▶ Provided passage
------------------------------------
Red flags to challenge

  • A school implying it can “refuse LAC/PLAC because we’re full” without engaging FAP or the LA: priority means refusal must be justified and a local solution found quickly.
  • Long delays awaiting panel dates: request an interim timetable (on-roll with a transition plan or supported timetable) to prevent missing education.

6) SEN, EHCPs and admissions

If a child has an Education, Health and Care Plan (EHCP), the EHCP names the school and the admission happens through the SEND route, not the standard Code criteria. However, the spirit of priority still applies—placement suitability and swift admission are expected. In practice, the VSH, SEN team and school must coordinate to ensure there is no gap in education. (Use the EHCP annual review or an emergency review if a move makes the named school unsuitable.)
------------------------------------
▶ Provided material
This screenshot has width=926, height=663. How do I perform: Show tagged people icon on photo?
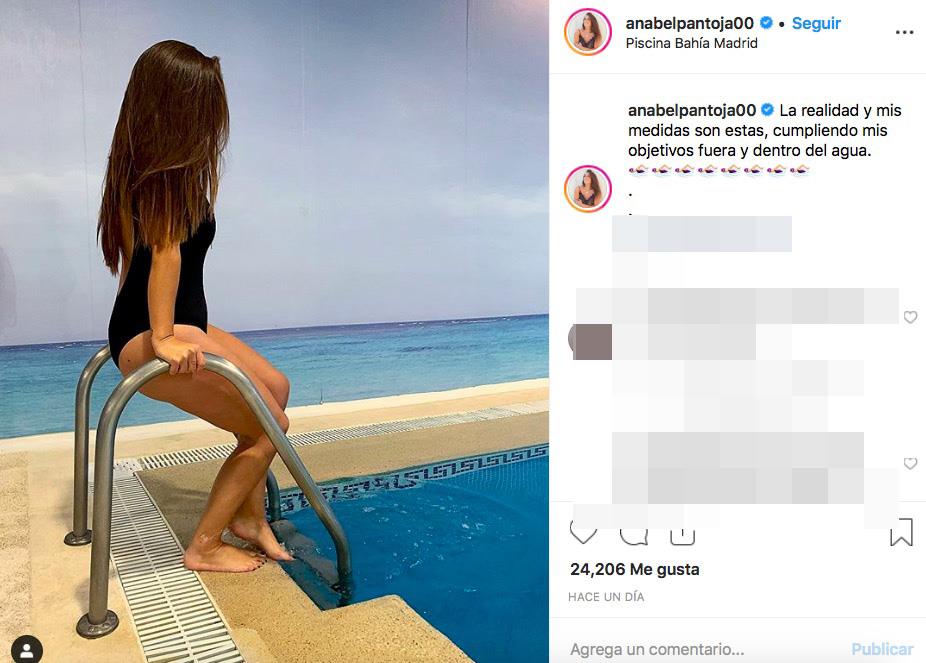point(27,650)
------------------------------------
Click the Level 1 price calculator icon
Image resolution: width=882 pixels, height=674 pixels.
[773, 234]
------------------------------------
▶ The task
From the admissions guidance above, copy out the part starting with "Red flags to" and going on through "solution found quickly.".

▶ Task answer
Red flags to challenge

  • A school implying it can “refuse LAC/PLAC because we’re full” without engaging FAP or the LA: priority means refusal must be justified and a local solution found quickly.